Celui-ci survolait lundi le détroit d'Ormuz lorsqu'il a été abattu par l'Iran, selon le président Trump.

Ces nouveaux échanges de feu ont fait repartir à la hausse les prix du pétrole. Le baril de WTI, référence américaine du brut, prenait 0,74% à 88,85 dollars, mercredi vers 02H30 GMT.

- Accord en attente -

Le ministre des Affaires étrangères iranien Abbas Araghchi a semblé vouloir minimiser l'incident impliquant l'hélicoptère.

"Les forces étrangères à proximité de notre territoire sont constamment exposées à des risques (...) la meilleure solution est qu'elles partent", a-t-il souligné sur X. "Nous préférons le langage diplomatique, mais nous parlons aussi d'autres langues."

Après l'entrée en vigueur le 8 avril d'un fragile cessez-le-feu, les attaques réciproques entre l'Iran et Israël avaient repris dimanche et lundi, tuant trois personnes dont deux militaires et blessant 15 personnes en Iran, selon la télévision d'Etat.

M. Trump avait exhorté les deux pays à cesser "immédiatement" les hostilités.

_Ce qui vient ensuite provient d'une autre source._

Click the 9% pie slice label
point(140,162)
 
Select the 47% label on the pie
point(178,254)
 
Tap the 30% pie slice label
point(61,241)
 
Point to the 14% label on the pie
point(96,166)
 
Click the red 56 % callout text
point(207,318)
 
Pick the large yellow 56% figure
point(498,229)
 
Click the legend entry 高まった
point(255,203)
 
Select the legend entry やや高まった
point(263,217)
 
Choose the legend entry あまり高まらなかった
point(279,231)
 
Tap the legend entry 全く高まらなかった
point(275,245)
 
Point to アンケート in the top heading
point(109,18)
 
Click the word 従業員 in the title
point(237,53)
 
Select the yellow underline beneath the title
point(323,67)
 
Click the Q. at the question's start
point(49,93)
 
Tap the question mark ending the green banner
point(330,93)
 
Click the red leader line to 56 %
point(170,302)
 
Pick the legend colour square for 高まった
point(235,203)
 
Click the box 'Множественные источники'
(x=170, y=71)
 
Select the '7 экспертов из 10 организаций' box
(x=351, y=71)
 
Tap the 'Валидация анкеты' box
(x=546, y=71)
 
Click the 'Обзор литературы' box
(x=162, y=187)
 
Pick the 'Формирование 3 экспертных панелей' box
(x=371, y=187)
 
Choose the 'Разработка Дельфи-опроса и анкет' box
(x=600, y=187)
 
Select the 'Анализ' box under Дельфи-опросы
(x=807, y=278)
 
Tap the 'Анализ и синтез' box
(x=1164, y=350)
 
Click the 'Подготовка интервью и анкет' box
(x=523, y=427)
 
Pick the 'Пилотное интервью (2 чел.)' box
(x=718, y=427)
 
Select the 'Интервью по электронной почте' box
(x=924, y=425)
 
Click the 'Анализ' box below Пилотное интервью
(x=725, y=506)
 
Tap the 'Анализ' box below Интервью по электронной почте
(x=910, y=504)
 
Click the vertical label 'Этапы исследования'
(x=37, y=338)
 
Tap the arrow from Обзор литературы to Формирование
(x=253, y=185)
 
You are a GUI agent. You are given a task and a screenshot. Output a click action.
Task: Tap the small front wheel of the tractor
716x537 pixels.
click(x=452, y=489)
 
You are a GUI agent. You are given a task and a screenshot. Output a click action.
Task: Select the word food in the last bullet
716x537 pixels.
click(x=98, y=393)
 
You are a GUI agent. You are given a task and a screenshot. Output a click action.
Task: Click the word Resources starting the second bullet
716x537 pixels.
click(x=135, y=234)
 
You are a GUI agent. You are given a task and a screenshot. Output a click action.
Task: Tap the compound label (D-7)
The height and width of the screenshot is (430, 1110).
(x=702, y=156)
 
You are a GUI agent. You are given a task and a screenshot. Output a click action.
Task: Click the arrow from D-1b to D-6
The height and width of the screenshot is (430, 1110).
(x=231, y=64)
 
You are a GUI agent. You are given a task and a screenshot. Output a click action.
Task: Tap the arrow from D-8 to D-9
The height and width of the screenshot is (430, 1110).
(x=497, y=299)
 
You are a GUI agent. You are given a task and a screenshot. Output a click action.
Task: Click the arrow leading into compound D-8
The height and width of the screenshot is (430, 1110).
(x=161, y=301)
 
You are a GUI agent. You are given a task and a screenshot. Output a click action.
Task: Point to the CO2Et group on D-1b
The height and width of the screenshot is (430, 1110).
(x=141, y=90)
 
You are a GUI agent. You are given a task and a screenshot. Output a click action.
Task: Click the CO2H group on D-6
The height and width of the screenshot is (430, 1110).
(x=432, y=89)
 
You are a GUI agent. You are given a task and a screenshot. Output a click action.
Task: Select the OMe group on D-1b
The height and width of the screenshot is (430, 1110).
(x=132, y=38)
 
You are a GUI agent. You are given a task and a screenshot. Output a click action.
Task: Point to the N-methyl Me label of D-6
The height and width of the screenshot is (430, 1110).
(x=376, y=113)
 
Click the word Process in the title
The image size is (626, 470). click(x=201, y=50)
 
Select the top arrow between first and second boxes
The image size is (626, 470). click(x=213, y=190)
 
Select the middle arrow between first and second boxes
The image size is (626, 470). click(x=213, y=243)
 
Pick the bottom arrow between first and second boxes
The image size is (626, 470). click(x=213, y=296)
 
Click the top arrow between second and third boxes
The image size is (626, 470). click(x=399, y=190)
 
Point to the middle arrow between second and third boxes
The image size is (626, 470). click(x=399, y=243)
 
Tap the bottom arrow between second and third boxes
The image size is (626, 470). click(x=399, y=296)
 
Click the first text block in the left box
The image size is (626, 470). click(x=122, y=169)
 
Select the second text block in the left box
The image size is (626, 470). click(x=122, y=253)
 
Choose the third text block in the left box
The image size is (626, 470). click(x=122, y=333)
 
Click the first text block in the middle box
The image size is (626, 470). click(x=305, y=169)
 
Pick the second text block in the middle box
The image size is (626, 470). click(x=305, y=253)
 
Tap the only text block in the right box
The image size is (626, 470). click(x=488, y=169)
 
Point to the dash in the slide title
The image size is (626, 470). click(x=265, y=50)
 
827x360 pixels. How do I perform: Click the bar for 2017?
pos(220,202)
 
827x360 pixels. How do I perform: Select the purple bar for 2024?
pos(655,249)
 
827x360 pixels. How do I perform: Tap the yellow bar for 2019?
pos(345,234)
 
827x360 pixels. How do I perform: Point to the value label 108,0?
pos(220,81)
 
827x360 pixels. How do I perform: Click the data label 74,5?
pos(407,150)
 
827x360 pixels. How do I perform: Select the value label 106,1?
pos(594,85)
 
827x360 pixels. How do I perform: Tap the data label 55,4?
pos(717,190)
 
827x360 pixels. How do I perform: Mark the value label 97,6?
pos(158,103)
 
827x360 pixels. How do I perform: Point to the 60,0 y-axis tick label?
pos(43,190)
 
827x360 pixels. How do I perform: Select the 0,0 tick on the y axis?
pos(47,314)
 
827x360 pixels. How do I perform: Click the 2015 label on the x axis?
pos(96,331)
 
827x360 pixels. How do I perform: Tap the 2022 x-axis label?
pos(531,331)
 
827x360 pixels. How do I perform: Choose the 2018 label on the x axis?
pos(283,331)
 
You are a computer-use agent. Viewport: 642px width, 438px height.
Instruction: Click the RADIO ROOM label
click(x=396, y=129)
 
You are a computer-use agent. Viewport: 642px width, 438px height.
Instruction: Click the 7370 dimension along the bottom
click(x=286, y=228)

Le chef de l'Etat américain cherche à sortir de ce conflit impopulaire aux Etats-Unis, qu'il a déclenché au côté d'Israël le 28 février.

Téhéran avait d'abord annoncé l'arrêt de son opération militaire contre Israël, qui l'avait ensuite imité.

- Appel israélien à évacuer Tyr -

L'Iran exige que tout accord avec Washington pour mettre fin à la guerre au Moyen-Orient englobe la fin des hostilités sur le front libanais, où s'affrontent depuis le 2 mars son allié libanais du Hezbollah et Israël.

Dans le sud du Liban, Tyr et ses environs sont pilonnés sans relâche par l'armée israélienne.

Les bombardements ont fait au moins 11 morts mardi, selon les autorités libanaises.

Pour la première fois depuis le début des affrontements entre Israël et le mouvement chiite, l'armée israélienne a appelé tous les habitants à évacuer Tyr, y compris ceux du quartier chrétien.

"Le quartier chrétien est désormais vide à 99%", a rapporté à l'AFP Walid al-Tawil, du conseil municipal.

Le Hezbollah a, lui, revendiqué de nouvelles attaques contre des forces israéliennes dans le sud du Liban - qui n'ont pas fait de blessés selon l'armée israélienne.

L'armée a par ailleurs rapporté avoir abattu dans le nord d'Israël un homme accusé d'avoir tiré sur des soldats après avoir traversé la frontière depuis le Liban.